*** Begin section ***
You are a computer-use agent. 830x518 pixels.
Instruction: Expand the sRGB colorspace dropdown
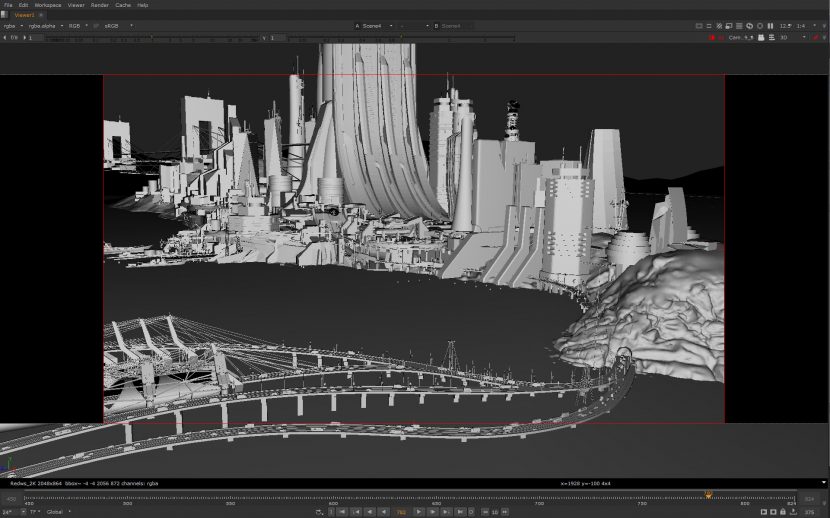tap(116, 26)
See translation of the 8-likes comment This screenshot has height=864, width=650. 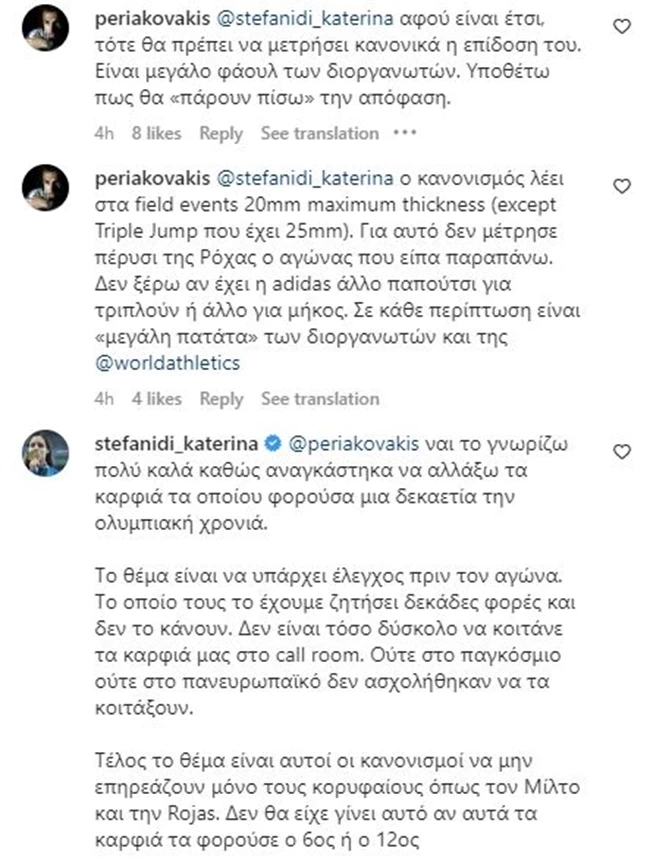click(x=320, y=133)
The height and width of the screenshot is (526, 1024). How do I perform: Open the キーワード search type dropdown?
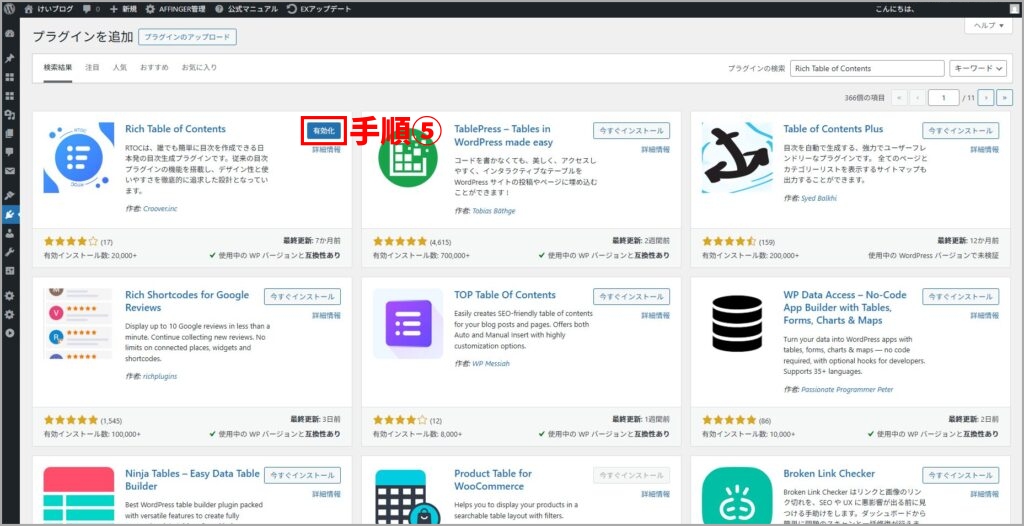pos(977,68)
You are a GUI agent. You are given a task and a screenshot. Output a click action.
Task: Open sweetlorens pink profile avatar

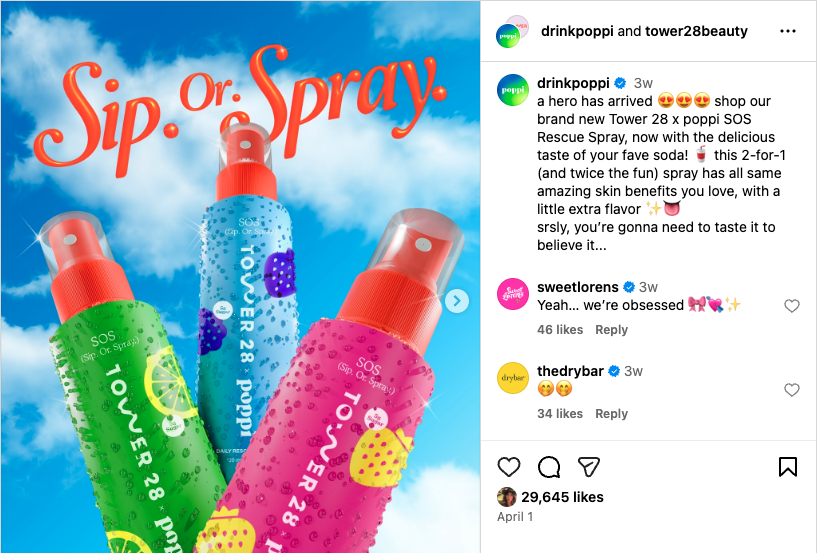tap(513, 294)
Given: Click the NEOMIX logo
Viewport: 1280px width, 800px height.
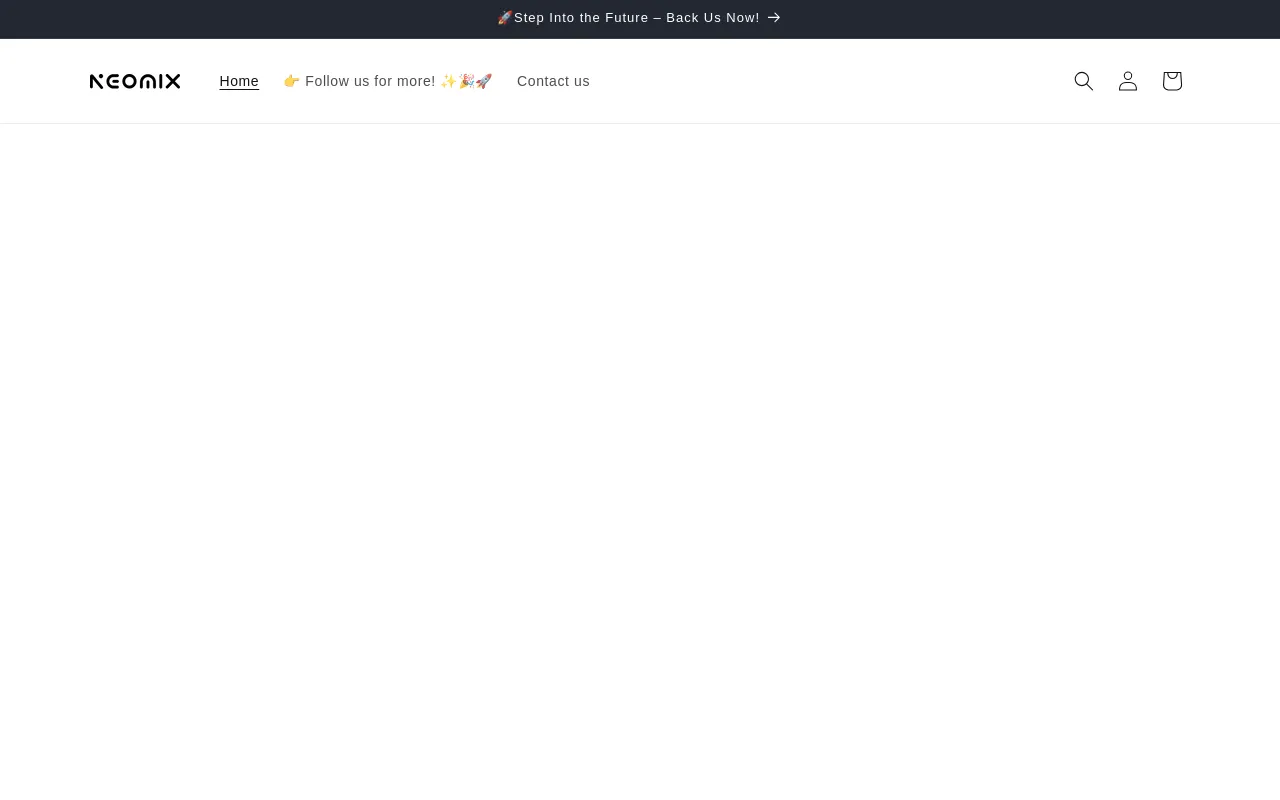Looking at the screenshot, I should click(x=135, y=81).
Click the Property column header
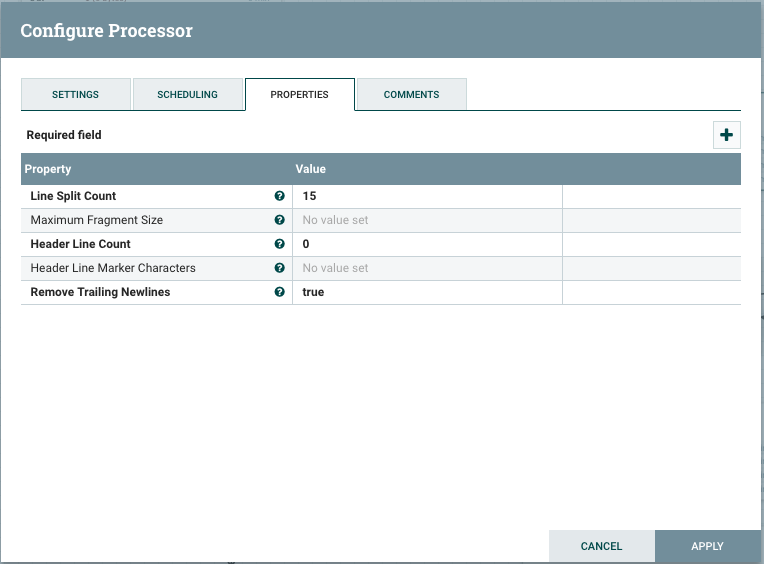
*** End section ***
Work to be completed | Print the lines from the one holding "You are a GUI" through the last line of the records, word for word, and omit the pictures.

Task output |
You are a GUI agent. You are given a task and a screenshot. Output a click action.
Task: Open sweetlorens pink profile avatar

tap(513, 294)
Given: Click the NEOMIX logo
Viewport: 1280px width, 800px height.
Looking at the screenshot, I should click(x=135, y=81).
Click the Property column header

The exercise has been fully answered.